Только неподконвойные

Чешут, хоть каркай, а хоть кукарекай!

 

Рыжий пацан, золотистый ретривер –

Рты до ушей, каждый ловок и прыток –

Мчатся по тропке, сияют в порыве

Всем показать, как они хороши-то...

Осень в листве проявляет терпение...

Что  с них возьмёшь! Пацанва неразумная...

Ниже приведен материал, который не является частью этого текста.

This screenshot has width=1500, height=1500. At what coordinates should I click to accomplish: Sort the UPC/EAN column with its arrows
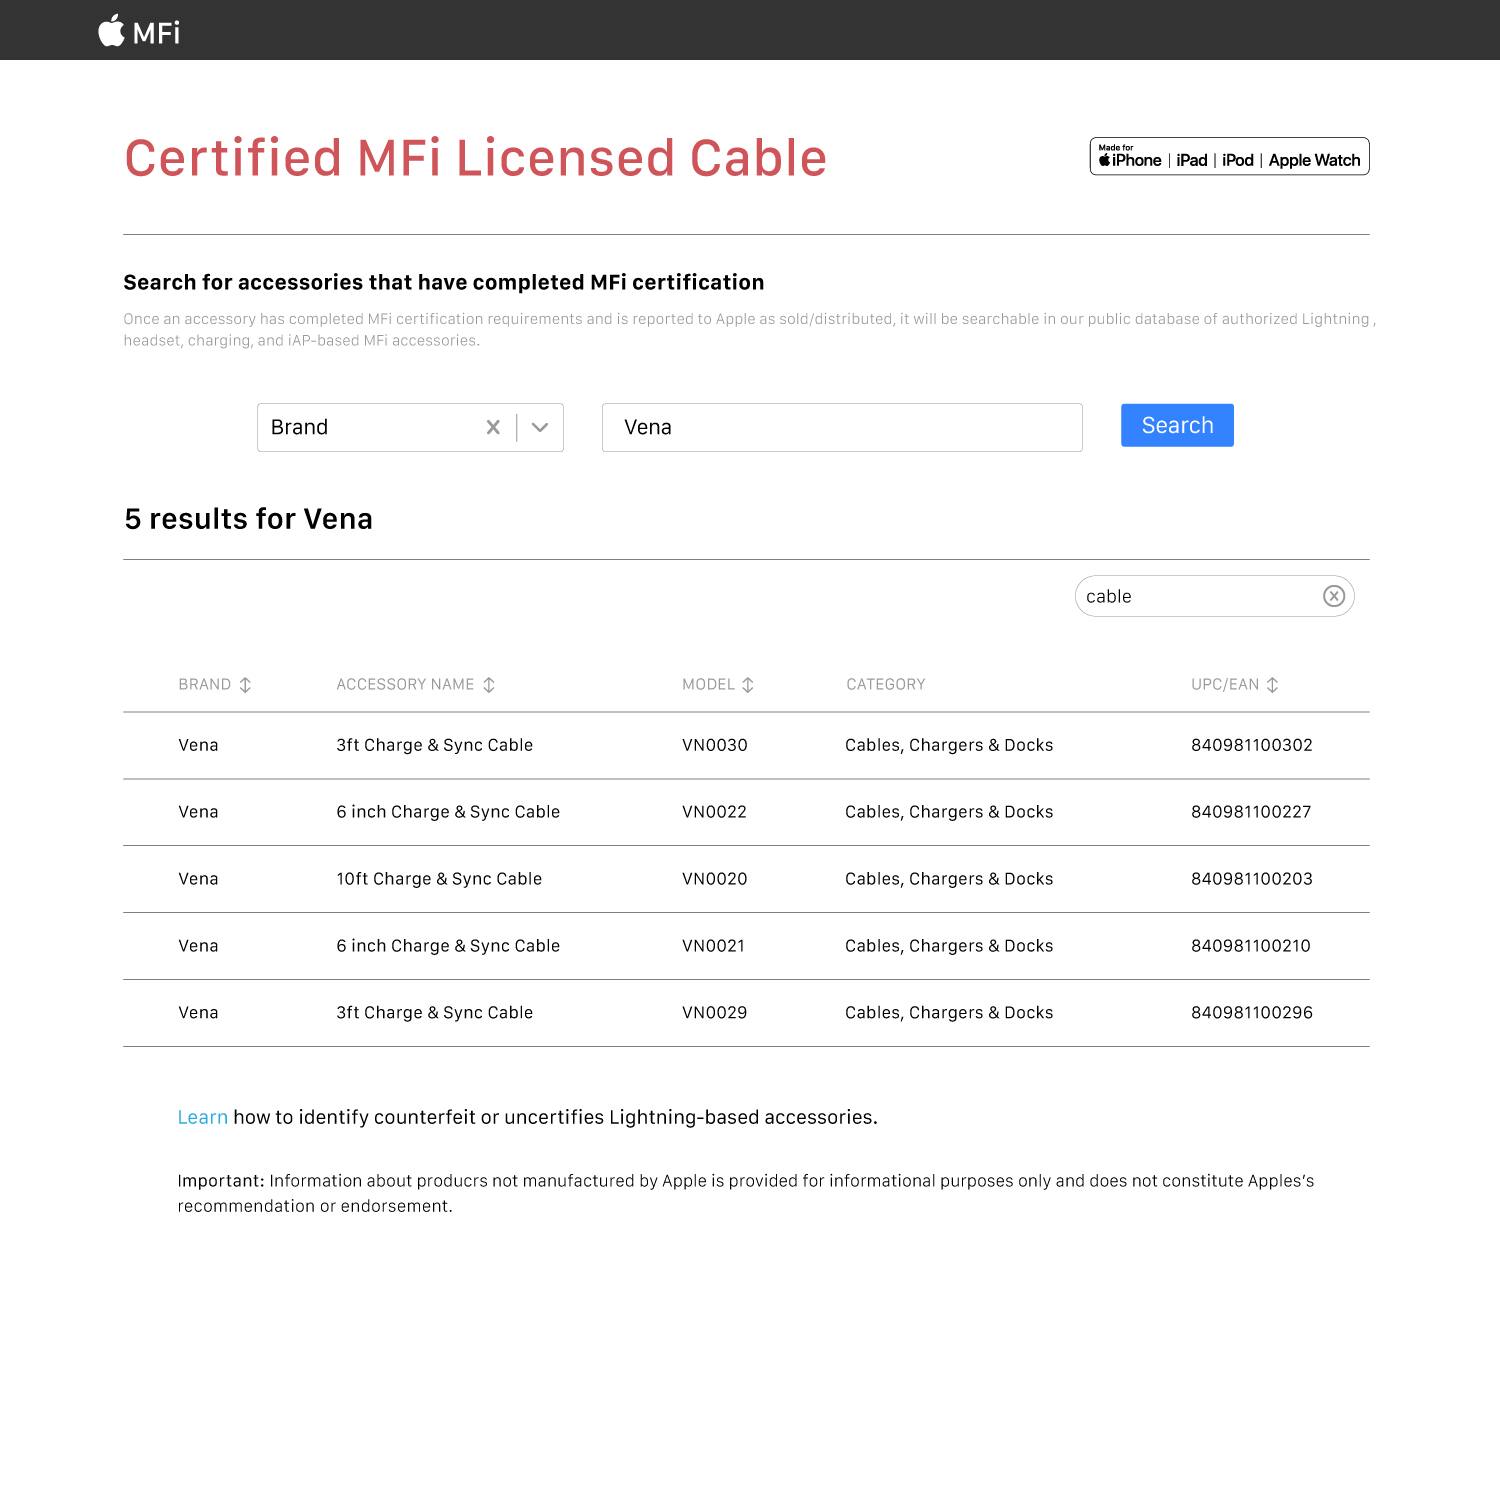tap(1272, 684)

Но всё янтарнее лип оперение...

Скоро грядут перелётные зуммеры...

 

Август на сцене читает от автора...

Стихли артисты – они же и зрители...

Шум вышних крыл, еле слышный, затактовый,

И паутины рисунок реликтовый...

 

Солнечной парочкой трюхают рыжие...

Ластится ветер щекотно и шёлково...

Понизу шоркают  листики жёлтые..

Август затишные золотостишия

Пишет небесного пёрышка кончиком

И свой последний сюжет отпускает.

 

Счастливо жёлтые листья летают,

Словно сбежавшие в небо дракончики...

 

 

Свидание с собой

 

Привет, ребёнок! Как твои дела?

Я много лет назад тобой была...

Ты помнишь наши страхи и болезни?

Я опасалась, что совсем исчезнешь...

Изгладишься...

 

Но ты опять пришла

В моё седое нервное бытьё.

Ах, умница! Мне так недостаёт

Твоей наивной веры в расчудесность!

 

Как беззащитно маленькое детство...

В каких заботах личико твоё...

Как будто говоришь: «Я потерплю,

Переболею и переболю...

Ведь главное, что мама будет вечно...»

 

Как страшно было плыть по струйке млечной

К большой реке смешному кораблю...

 

Да, опыта пока в помине нет,

Чтоб распознать микроскопичность бед

В их призрачной огромности тогдашней...

Всё так свежо, как будто день вчерашний

Шагнул в сегодняшний реальный свет...

 

Вот бабушка с её извечным: «Ешь!»

«Спи! Засыпай... Я здесь... я вот... а где ж...»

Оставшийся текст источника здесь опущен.